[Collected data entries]
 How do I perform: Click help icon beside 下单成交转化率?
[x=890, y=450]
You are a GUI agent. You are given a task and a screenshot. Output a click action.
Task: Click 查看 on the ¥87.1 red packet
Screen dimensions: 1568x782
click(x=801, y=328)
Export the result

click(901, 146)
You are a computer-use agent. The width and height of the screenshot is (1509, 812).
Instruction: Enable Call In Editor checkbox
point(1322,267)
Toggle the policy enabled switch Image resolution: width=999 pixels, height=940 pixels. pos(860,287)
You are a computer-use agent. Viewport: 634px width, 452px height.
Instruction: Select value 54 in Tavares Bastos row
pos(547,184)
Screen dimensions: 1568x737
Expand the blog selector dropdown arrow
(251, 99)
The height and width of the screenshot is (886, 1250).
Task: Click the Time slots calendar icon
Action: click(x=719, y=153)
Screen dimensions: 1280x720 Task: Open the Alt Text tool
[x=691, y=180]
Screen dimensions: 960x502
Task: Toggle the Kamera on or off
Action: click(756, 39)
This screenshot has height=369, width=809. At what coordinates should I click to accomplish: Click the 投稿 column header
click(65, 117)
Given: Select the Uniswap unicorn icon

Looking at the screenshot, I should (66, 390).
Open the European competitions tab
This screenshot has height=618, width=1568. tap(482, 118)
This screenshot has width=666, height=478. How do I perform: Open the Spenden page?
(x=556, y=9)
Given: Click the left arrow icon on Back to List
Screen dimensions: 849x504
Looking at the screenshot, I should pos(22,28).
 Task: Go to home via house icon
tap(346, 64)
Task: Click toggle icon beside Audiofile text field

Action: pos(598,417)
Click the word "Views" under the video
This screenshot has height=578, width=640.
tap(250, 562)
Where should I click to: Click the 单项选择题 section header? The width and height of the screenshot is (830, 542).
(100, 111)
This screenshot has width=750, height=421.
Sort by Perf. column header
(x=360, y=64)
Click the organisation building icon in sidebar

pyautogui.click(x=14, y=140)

Description of the task:
Quote the data above verbatim from its first line to the line that includes "You are a computer-use agent. The", with both boundary lines retained.

Result below:
 How do I perform: Click help icon beside 下单成交转化率?
[x=890, y=450]
You are a GUI agent. You are given a task and a screenshot. Output a click action.
Task: Click 查看 on the ¥87.1 red packet
Screen dimensions: 1568x782
click(x=801, y=328)
Export the result

click(901, 146)
You are a computer-use agent. The width and height of the screenshot is (1509, 812).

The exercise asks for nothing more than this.